WASHINGTON, DC — Last year, airplane shipments increased just .6%, while billings were down .9%, according to figures released by the General Aviation Manufacturers Association (GAMA).
While mixed, the 2012 year-end numbers don’t reflect “the amount of development work in progress in general aviation,” said Brad Mottier, GAMA chairman.
“The general aviation segment is poised for resurgence in the next few years as these new technologies certify and enter the market,” he said.
In the coming year, GAMA officials and members “will focus on lowering the barriers in general aviation to enable advanced technologies to more easily enter service and help improve safety,” Mottier said.
The organization also will continue to expand throughout the general aviation industry, as well as the world, he said.

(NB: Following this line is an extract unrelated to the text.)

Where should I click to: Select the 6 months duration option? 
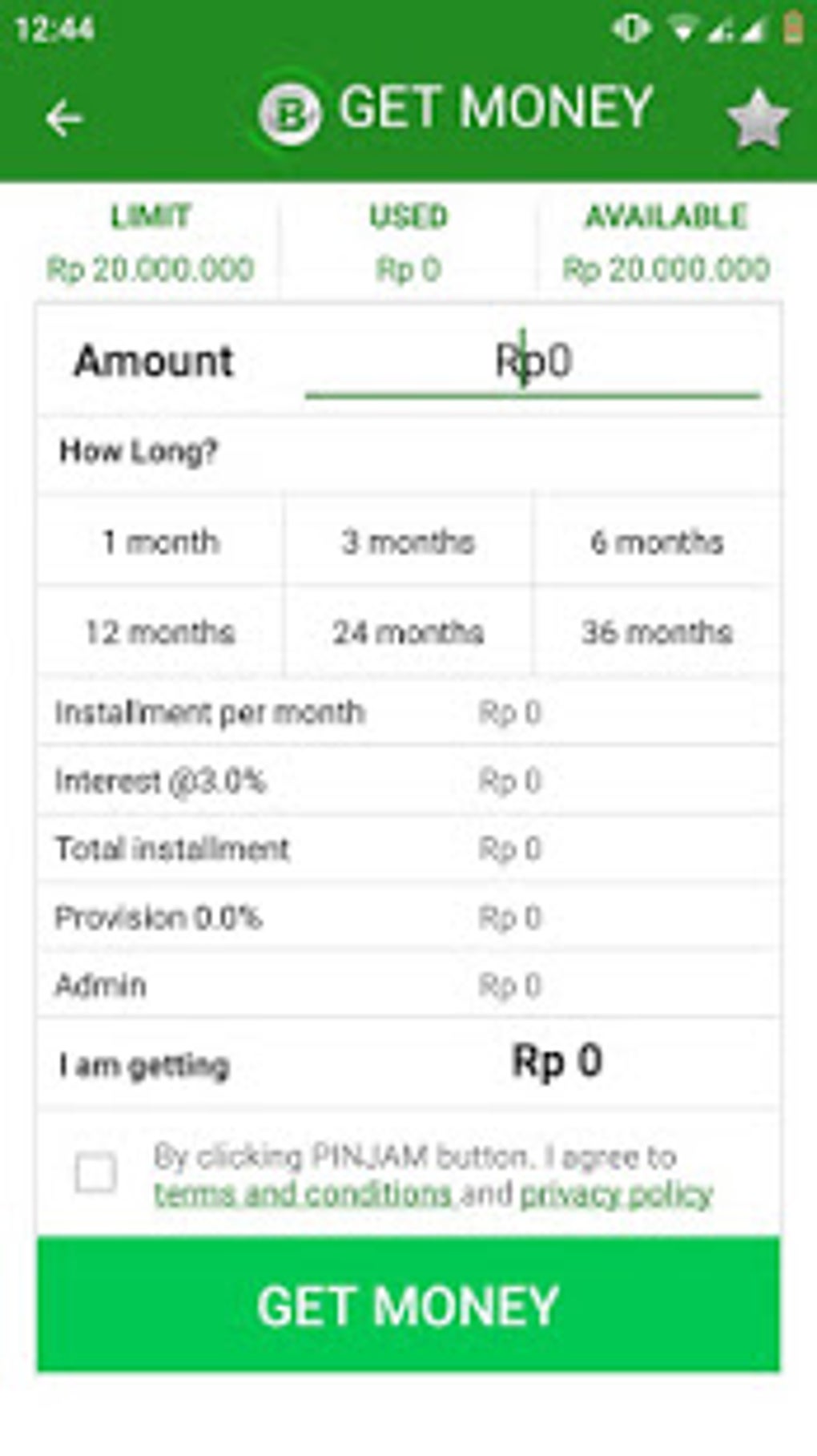click(x=657, y=542)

“2012 saw an expansion of the GAMA membership to the agricultural airplane segment and helicopter manufacturers,” noted GAMA’s President and CEO Pete Bunce. “The data that we are publishing today reflects deliveries through the full breadth of certified general aviation manufacturing and the significant impact our industry has in creating more jobs and boosting the global economy. The current economic challenges and changing market dynamics have broad implications for the industry. That is why we have an aggressive agenda for 2013 that is aimed at increasing government effectiveness, advancing policies that strengthen general aviation, and raising general aviation safety levels worldwide.”
In 2012, GAMA members delivered 2,133 airplanes. Billings declined slightly to $18.9 billion compared to $19 billion in 2011.

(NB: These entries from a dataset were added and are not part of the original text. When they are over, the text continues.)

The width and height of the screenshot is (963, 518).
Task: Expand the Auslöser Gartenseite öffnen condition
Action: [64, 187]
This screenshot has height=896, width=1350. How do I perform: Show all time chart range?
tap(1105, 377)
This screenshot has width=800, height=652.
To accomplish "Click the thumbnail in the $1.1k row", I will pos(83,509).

One segment that saw a big jump was helicopters, with 1,044 delivered in 2012, a 21.5 percent jump from the 859 delivered in 2011.
Turboprop airplanes ended the year positive at 580 deliveries compared to 526 in 2011. The piston engine segment declined slightly, about 1.9%, to 881. Business jet shipments also declined from 696 to 672.
The combined value of civil airplane and helicopter shipments in 2012 was $3.4 billion, GAMA officials reported.
GAMA is an international trade association representing more than 80 of the world’s manufacturers of general aviation airplanes and rotorcraft, engines, avionics, components and related services. GAMA’s members also operate repair stations, FBOs, pilot and maintenance training facilities.